Your instructions: The records below are to be transcribed exactly, with the pictures removed.

Stored data entries:
'''

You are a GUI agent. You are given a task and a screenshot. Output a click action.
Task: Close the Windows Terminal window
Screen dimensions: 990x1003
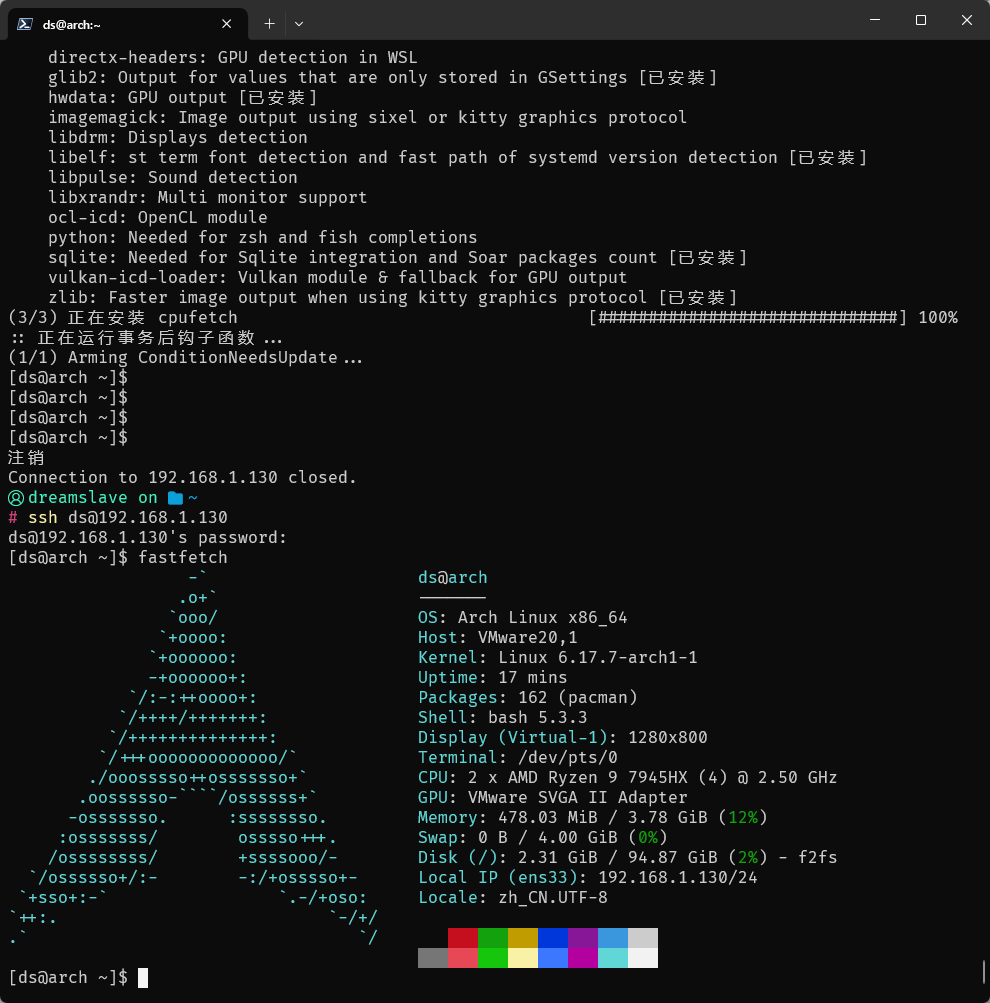point(966,21)
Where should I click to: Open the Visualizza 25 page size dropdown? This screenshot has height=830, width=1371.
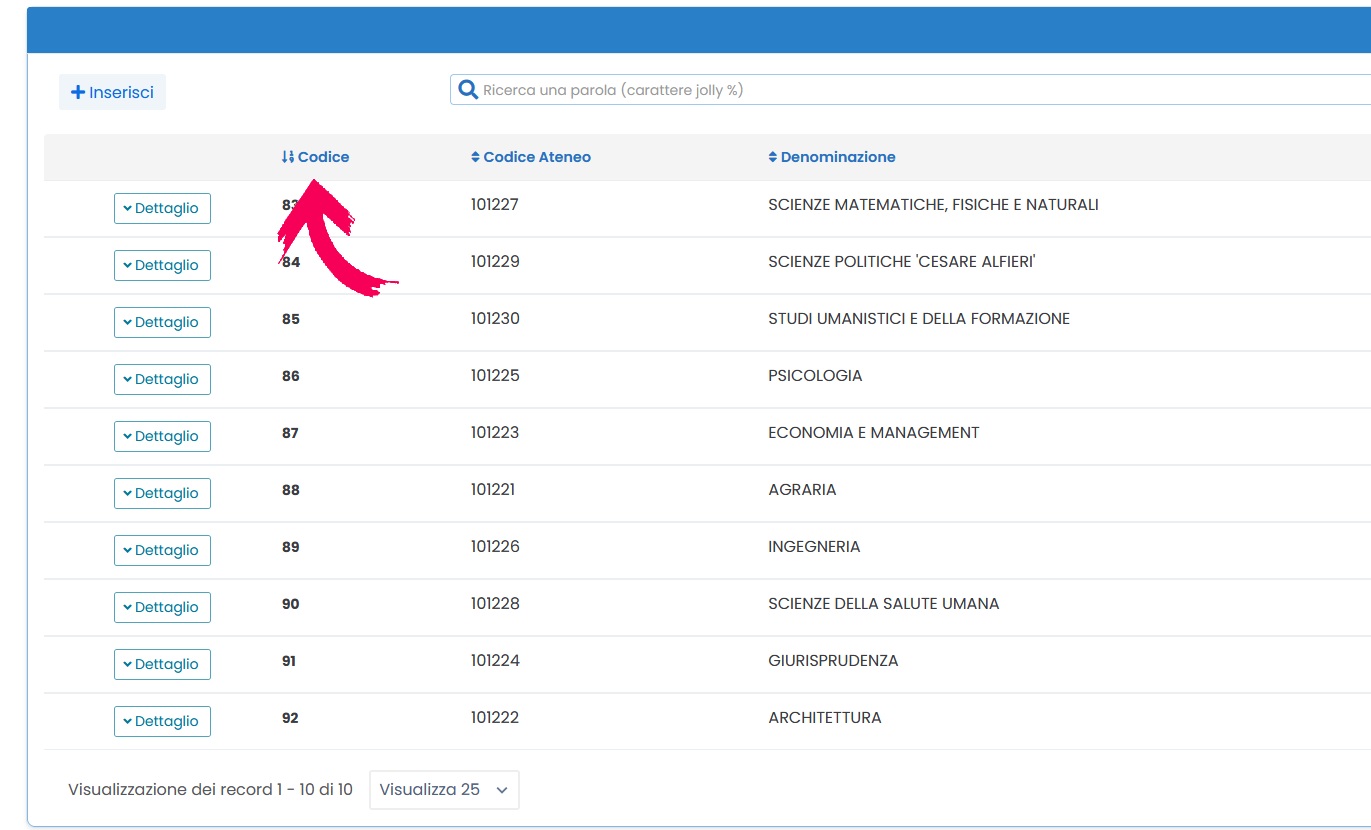coord(444,789)
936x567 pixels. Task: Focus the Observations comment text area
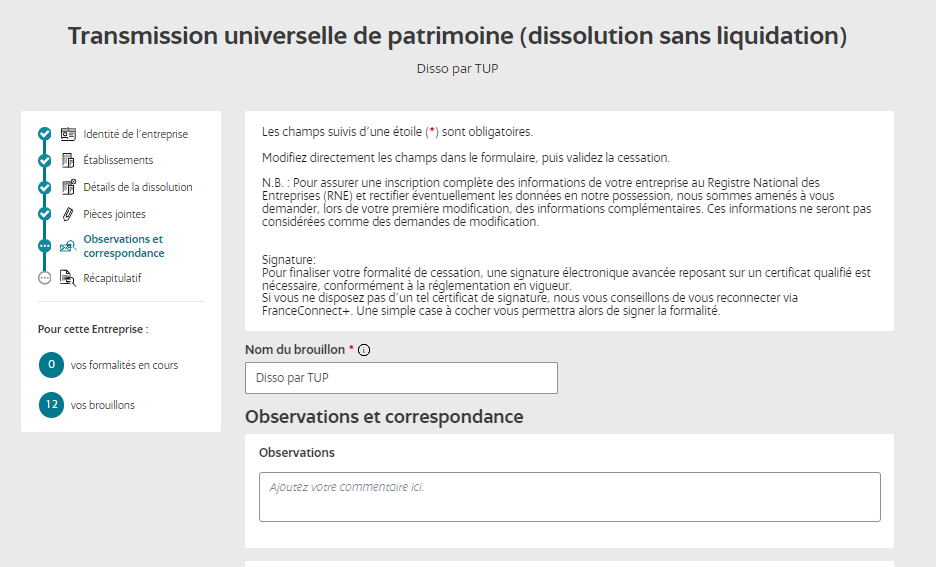coord(569,497)
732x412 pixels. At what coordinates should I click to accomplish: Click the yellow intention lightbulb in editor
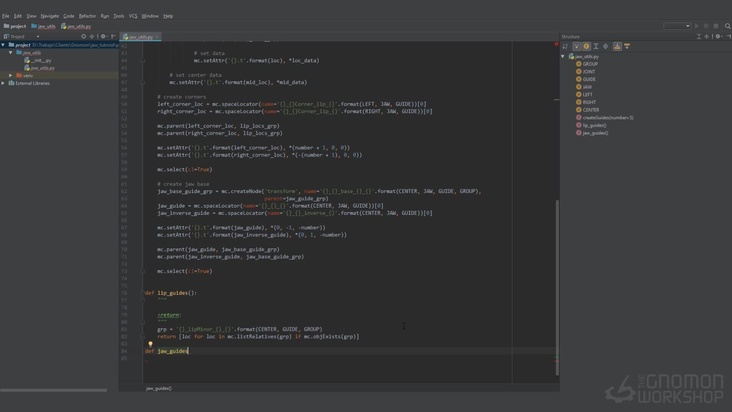pos(151,344)
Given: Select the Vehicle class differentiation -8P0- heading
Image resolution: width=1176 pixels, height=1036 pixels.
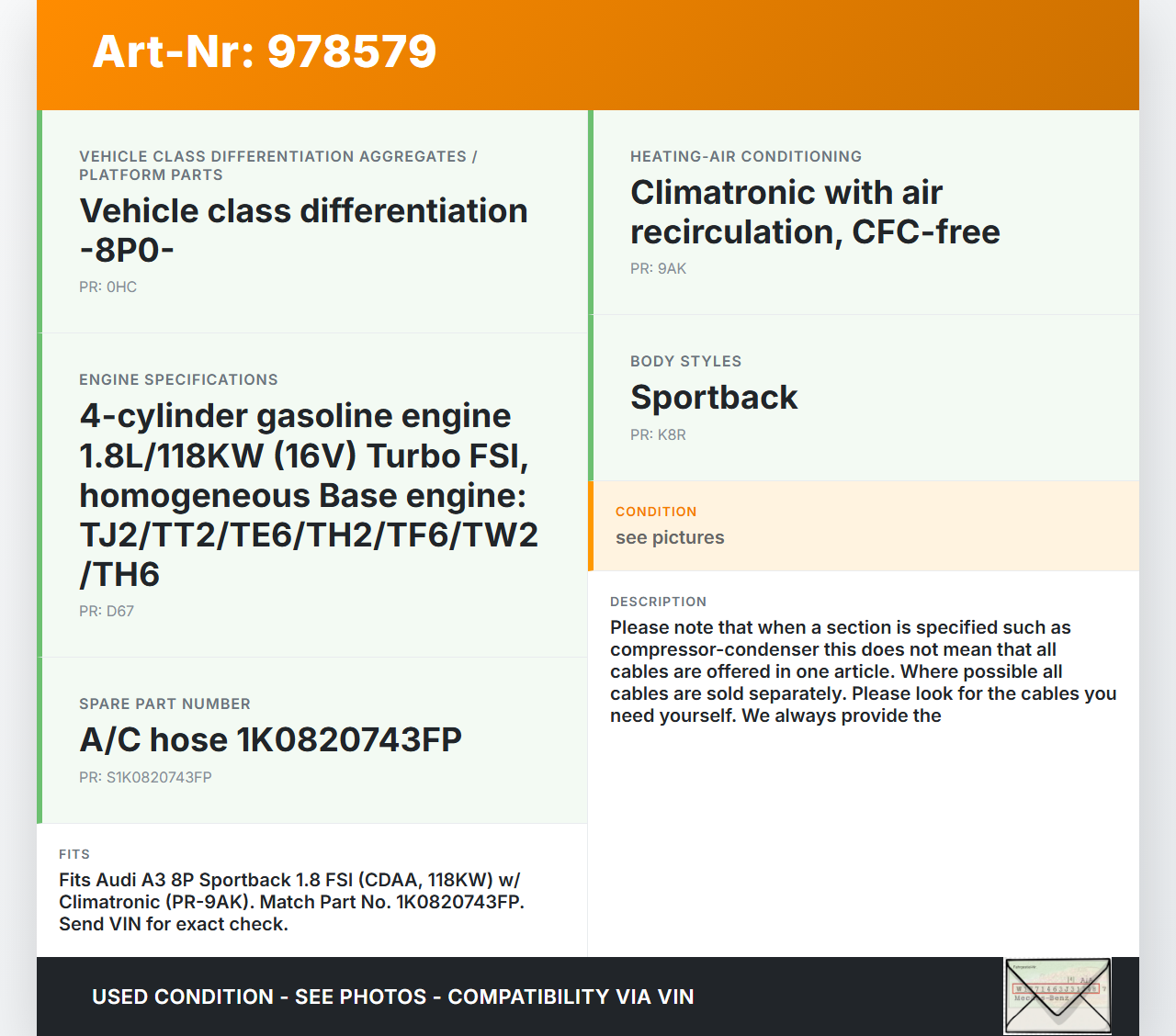Looking at the screenshot, I should click(303, 230).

'''

Task response:
You are a GUI agent. You are given a task and a screenshot. Output a click action.
Task: Close the Windows Terminal window
Screen dimensions: 990x1003
point(966,21)
Where should I click to: Open the Visualizza 25 page size dropdown? This screenshot has height=830, width=1371.
coord(444,789)
936x567 pixels. Task: Focus the Observations comment text area
coord(569,497)
732x412 pixels. At what coordinates should I click to accomplish: Click the yellow intention lightbulb in editor
pos(151,344)
Given: Select the Vehicle class differentiation -8P0- heading
Image resolution: width=1176 pixels, height=1036 pixels.
Looking at the screenshot, I should click(303, 230).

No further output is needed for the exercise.